Some authors [in the book] mention racial slurs, though no author that I could find speculated whether slurs from non-Indigenous Australians were a way of dehumanising Aboriginals, and thus reducing the importance of the ill-treatment they had suffered. “Casual racism is at the root of the divide between Aboriginal and non-Aboriginal Australians”, writes Shahni Wellington.
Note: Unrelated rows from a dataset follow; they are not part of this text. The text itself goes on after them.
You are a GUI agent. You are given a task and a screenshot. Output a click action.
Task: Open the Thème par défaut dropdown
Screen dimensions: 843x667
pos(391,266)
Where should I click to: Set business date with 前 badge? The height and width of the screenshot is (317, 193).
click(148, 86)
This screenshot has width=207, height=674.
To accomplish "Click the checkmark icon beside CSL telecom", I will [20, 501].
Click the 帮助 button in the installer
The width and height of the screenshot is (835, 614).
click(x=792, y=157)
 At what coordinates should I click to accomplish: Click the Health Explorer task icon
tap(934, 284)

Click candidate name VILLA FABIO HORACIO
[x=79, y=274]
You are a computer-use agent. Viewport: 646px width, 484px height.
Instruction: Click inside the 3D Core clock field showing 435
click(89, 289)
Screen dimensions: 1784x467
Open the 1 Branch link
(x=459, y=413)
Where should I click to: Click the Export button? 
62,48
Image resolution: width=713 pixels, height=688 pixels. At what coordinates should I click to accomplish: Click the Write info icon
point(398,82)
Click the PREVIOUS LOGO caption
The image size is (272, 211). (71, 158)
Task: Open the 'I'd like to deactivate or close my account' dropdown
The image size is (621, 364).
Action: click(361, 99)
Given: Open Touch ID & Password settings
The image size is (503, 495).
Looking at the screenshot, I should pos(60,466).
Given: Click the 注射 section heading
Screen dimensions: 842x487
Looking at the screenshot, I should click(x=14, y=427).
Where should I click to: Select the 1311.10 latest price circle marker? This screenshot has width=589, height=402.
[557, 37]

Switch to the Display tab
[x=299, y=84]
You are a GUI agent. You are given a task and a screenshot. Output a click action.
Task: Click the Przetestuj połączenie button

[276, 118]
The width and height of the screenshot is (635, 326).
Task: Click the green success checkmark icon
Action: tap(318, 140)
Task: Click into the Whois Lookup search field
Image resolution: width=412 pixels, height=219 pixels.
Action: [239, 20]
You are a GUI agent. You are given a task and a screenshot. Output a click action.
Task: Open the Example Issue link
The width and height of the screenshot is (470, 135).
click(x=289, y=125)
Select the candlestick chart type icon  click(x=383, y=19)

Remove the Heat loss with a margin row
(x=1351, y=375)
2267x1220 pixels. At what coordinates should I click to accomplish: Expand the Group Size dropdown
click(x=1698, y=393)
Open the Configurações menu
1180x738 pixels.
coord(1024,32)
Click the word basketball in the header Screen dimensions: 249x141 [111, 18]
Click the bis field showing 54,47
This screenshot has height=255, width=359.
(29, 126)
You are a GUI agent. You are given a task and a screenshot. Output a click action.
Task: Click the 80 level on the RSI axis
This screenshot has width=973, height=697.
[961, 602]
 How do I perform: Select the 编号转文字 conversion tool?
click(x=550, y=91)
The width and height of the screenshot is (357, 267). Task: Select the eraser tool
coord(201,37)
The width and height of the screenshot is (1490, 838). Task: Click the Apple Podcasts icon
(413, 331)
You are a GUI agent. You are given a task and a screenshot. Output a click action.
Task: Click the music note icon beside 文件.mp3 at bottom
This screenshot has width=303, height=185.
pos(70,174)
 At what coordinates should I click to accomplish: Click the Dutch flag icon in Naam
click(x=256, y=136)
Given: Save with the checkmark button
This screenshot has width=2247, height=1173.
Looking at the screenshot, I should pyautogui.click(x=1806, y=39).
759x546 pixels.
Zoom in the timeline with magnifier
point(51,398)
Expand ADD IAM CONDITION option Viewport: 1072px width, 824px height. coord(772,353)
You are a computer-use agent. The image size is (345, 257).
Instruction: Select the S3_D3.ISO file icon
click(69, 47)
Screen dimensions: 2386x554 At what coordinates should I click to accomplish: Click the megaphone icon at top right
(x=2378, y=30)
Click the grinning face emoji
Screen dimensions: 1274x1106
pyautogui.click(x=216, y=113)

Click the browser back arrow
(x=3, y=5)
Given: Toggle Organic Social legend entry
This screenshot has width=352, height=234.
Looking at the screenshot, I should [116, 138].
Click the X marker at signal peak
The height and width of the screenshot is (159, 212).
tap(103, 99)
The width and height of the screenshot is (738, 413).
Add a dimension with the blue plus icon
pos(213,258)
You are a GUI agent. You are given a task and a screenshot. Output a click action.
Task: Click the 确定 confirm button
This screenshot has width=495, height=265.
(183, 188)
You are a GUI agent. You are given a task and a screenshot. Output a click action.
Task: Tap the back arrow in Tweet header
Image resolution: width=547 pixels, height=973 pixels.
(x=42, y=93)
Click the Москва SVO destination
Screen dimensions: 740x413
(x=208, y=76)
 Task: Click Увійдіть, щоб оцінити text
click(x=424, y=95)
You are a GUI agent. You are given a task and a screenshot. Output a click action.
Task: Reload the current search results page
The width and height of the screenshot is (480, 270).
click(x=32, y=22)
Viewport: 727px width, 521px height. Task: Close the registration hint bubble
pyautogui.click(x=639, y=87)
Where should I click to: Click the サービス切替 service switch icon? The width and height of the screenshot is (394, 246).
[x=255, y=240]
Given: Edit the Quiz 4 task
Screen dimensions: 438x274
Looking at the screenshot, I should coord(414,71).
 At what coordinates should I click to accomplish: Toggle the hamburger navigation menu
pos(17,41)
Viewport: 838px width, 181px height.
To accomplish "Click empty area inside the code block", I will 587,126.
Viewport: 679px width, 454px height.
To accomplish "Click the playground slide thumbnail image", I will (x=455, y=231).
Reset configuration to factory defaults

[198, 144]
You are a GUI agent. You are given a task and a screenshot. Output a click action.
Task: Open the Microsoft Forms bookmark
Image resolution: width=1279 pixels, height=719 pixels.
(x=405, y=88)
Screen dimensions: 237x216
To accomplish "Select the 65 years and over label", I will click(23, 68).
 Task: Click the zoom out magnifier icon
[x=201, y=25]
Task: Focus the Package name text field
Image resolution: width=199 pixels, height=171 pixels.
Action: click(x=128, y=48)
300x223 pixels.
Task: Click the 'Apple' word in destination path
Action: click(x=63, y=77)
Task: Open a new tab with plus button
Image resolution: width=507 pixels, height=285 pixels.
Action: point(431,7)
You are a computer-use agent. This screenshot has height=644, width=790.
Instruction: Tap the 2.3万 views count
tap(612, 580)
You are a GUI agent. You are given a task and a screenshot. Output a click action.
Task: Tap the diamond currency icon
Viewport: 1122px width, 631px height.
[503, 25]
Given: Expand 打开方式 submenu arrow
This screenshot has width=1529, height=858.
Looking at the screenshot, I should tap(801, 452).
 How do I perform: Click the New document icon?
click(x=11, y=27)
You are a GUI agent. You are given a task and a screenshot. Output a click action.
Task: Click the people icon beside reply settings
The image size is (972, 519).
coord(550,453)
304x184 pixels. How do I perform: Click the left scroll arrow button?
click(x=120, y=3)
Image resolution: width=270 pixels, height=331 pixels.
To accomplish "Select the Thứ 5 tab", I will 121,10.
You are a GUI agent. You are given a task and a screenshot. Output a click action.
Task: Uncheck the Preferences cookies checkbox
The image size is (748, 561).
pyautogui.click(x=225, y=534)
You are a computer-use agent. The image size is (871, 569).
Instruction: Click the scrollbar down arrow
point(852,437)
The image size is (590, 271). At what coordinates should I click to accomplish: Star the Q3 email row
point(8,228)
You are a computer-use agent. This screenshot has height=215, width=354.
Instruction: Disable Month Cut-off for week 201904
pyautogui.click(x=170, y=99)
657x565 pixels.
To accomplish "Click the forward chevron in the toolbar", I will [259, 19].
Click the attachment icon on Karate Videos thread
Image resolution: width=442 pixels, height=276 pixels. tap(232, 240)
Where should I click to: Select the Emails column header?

One wonders if it is casual because it is not the Anglo-Celtic Australian way to put effort into anything, or because the power imbalance between Aboriginals and non-Aboriginals means that the latter see no threat from the former – and so casual racism is sufficient …

I started this review with middle-aged to elderly whitefellers. I think this book should ring lots of bells for those blokes, but it is not just for them. (Students growing up in Australia today will cotton on to it.) All of us absorbing these stories of growing up Aboriginal is part of all of us relating to a complex future Australia, where the Anglo-Celtic paradigm is reduced in importance, and Indigenous and non-Anglo Celtic immigrants fill the space. And we – all of us – will imagine our past differently.

One implication of those paragraphs is that racism directed against Indigenous Australians wounds not only them, but all of us.

And very relevant is Julianne Schultz’s chapter from Griffith Review 73: Utopia, extracted yesterday in The Conversation. Schultz looks at the importance of White Australia in Australian Federation 1901 and how that connection echoes down the decades. (Schultz wrote the foreword to The Honest History Book, published in 2017, available from Booktopia.)